Lucich decided it was time to move his production, so in 2015 he did: To Tuscany in Italy.
“In Tuscany you can find a full line of sourcing from the materials up to the printing, dyeing and manufacturing. At the same cost level [as China], you can add ‘Made in Italy’ original brand — and that counts for a lot in Japan and the U.S.,” said Lucich, who now sells to Japan, the U.S. and Europe.
Carla Giusti is another “old China hand” who has ditched production on the mainland for Tuscany. After 15 years as a senior product developer working with Chinese factories, she is preparing to launch her own label, Chiwi, a luxury leather handbag brand.
“China is no longer so convenient given the increasing cost of labor and materials and the high price of import duties. And on top of that, the minimum order quantities are too high for my new brand and also the quality isn’t good enough,” said Giusti.
Barbara Dall’Acqua was so keen on the attractions of production in Tuscany that she called her new handbag brand Manufatto Fiorentino.
“The brand name is to underline that our product is handcrafted in Florence, Tuscany. We want to express the Italian tradition, style and innovation,” said Dall’Acqua, who spent 16 years as a handbag and leather goods designer and consultant in China for big brands such as Levi’s, Braccialini, LC Waikiki and Killah.

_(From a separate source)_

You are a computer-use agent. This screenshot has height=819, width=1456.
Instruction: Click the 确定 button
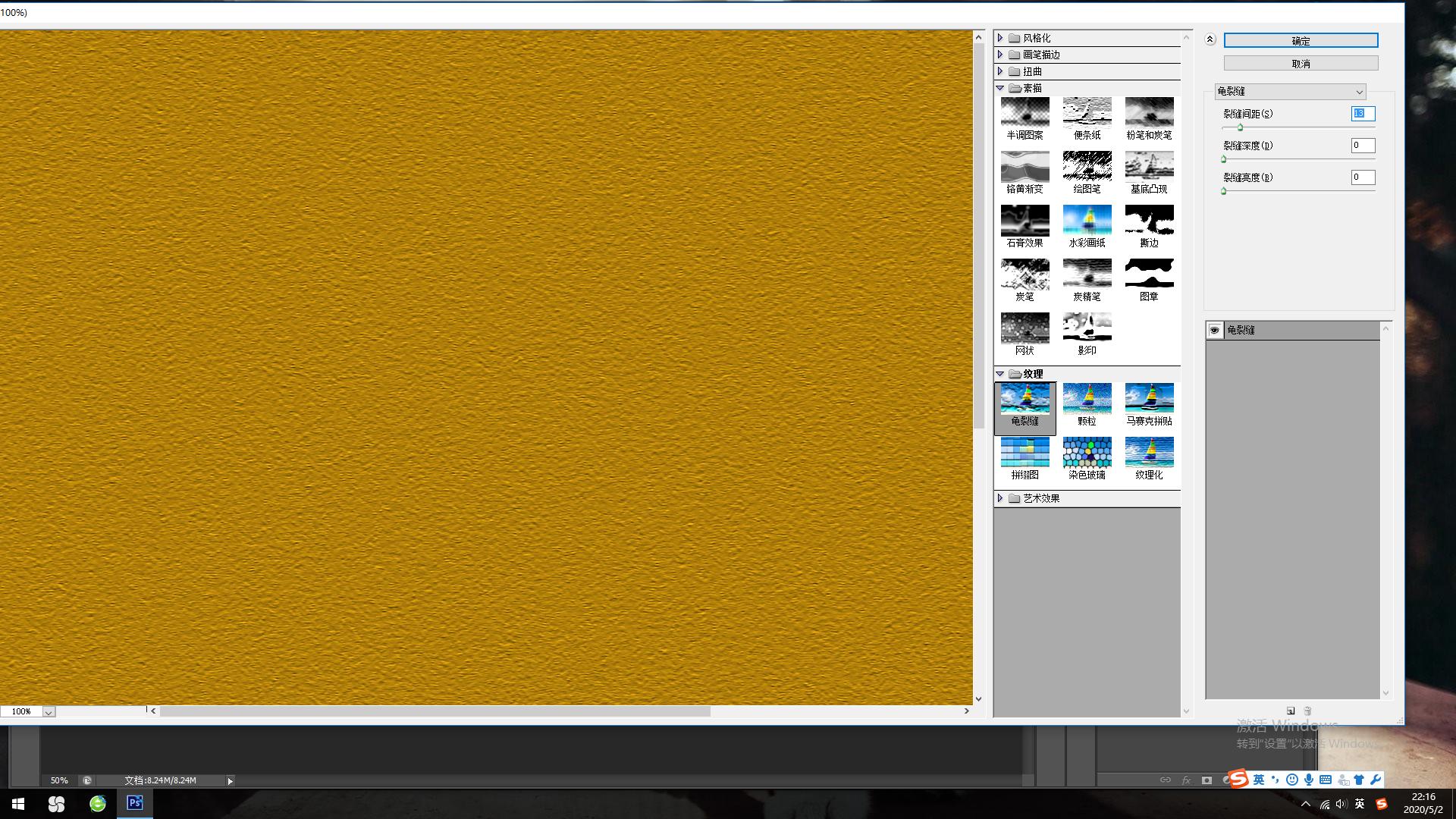coord(1301,40)

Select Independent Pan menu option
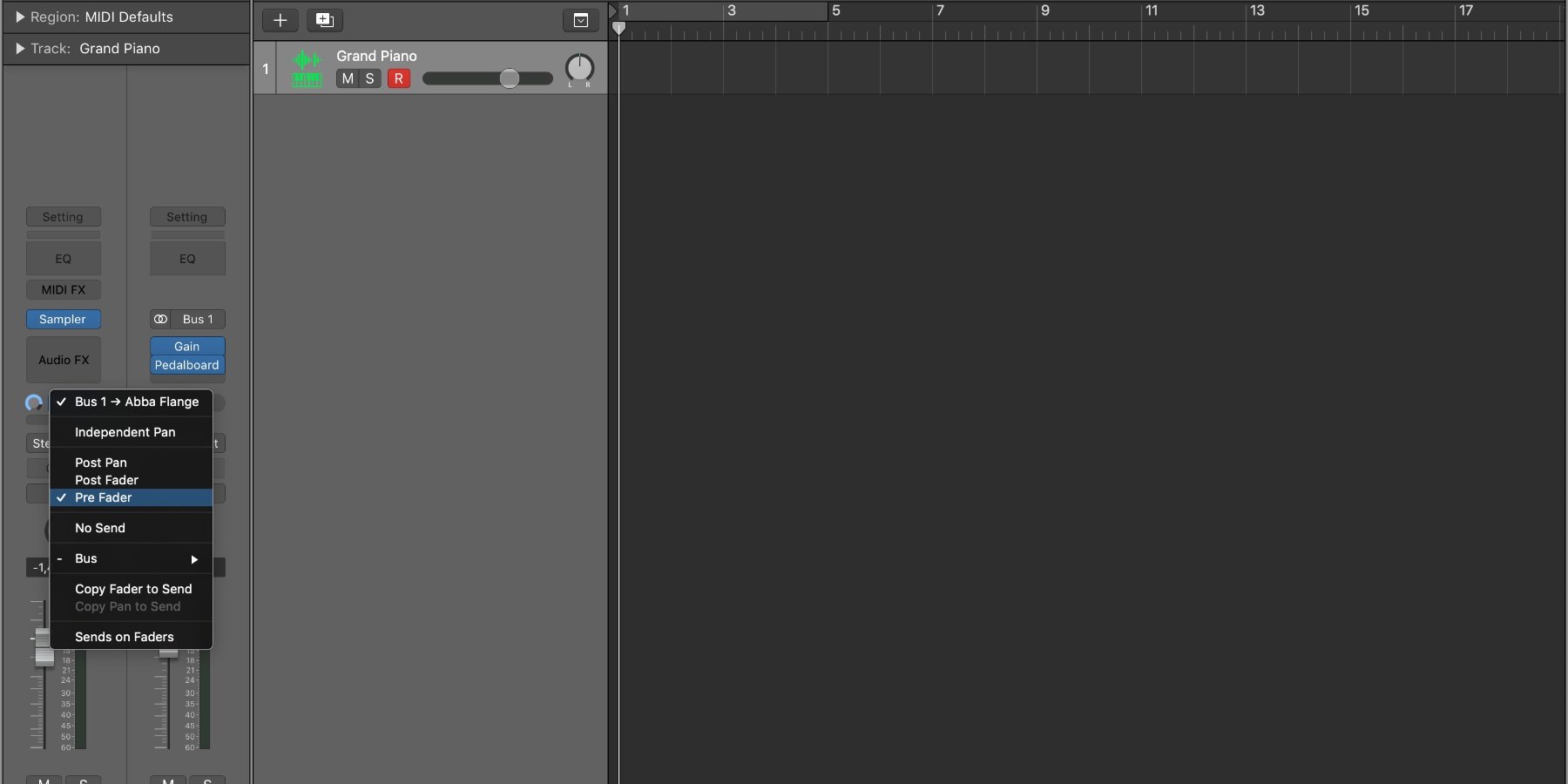125,432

For those brands and others, she used factories in Guangzhou, Dongguan, Ningbo and Hangzhou. The high cost of labor was the critical factor in deciding to set up in Italy for her own collection, but access to good quality products, particularly high-end leather, was also a consideration.
“Manufatto Fiorentino is still in its early days and at the moment we just sell in Italy, but our goal is to sell all over the world and why not to China. I know people in China who are very interested in buying Italian brands,” said Dall’Acqua.

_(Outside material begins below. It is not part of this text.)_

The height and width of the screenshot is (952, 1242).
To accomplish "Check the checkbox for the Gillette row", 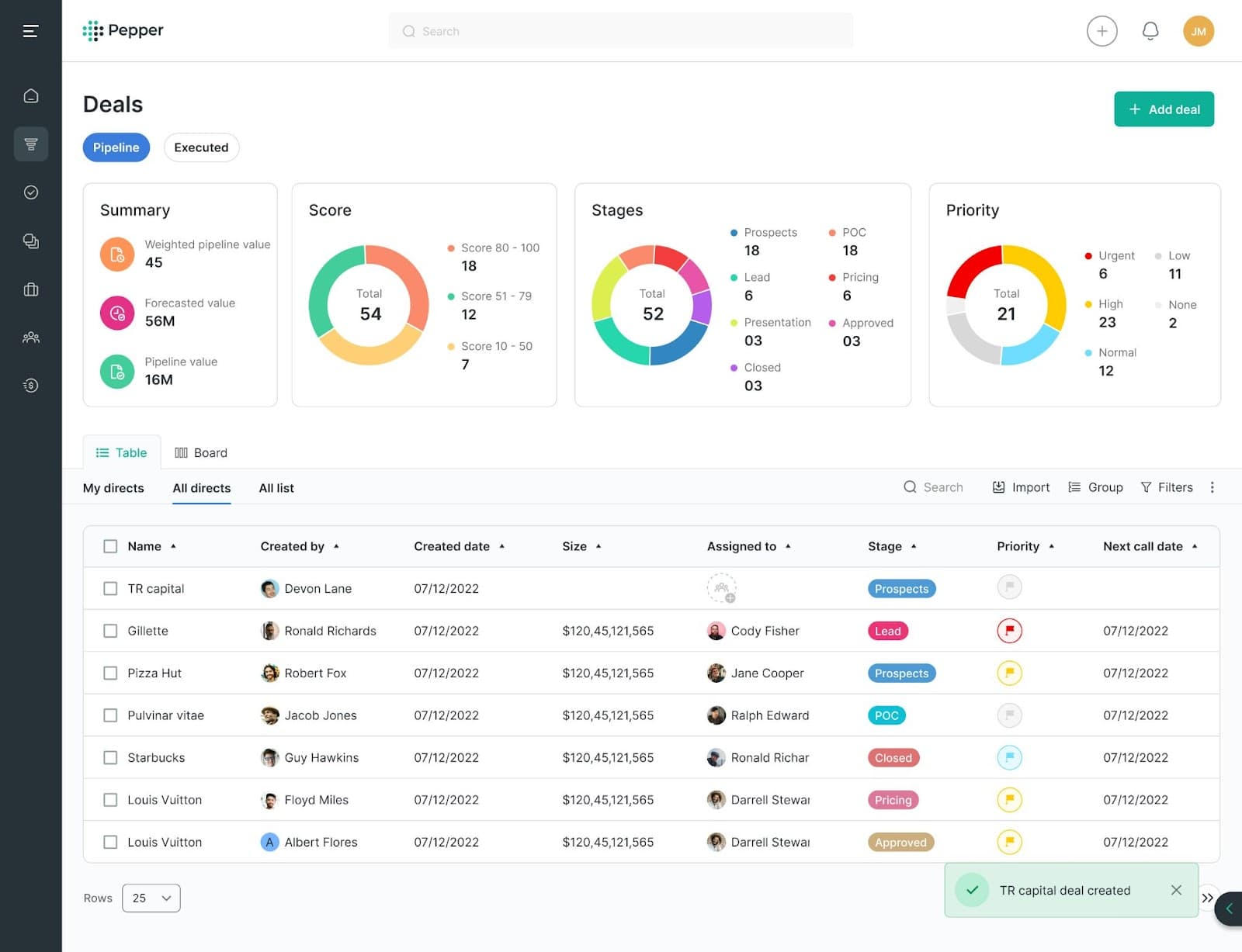I will pos(110,631).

She says she receives up to 10 messages a day on LinkedIn from sales managers of Chinese factories asking if she wants to produce in their factory or if she knows someone who does. They even offer to send free samples to check the quality. Sound desperate? Dall’Acqua thinks so.
“There are too many Chinese factories offering the same low standards, only the bigger companies can survive. The others risk bankruptcy unless they do something dramatic like upgrade their product quality or give a chance to small brands to produce in low quantities,” said Dall’Acqua.
She suggested Chinese firms might even consider establishing their own tanneries or collaborating with tanneries in other countries, such as Japan.
Lucich expects to see large global brands continuing to manufacture in China, particularly those that use PVC rather than leather, but said it’s no longer a viable option for more boutique labels.
“For brands like Blanc de Chine and Shanghai Tang, China is still good, especially for embroidery and luxury fabric, but for me, Italy is much better,” he said.
Giusti agreed. “Big brands will remain in China for obvious reasons, but moving to Italy is a trend for small commercial realities,” she said.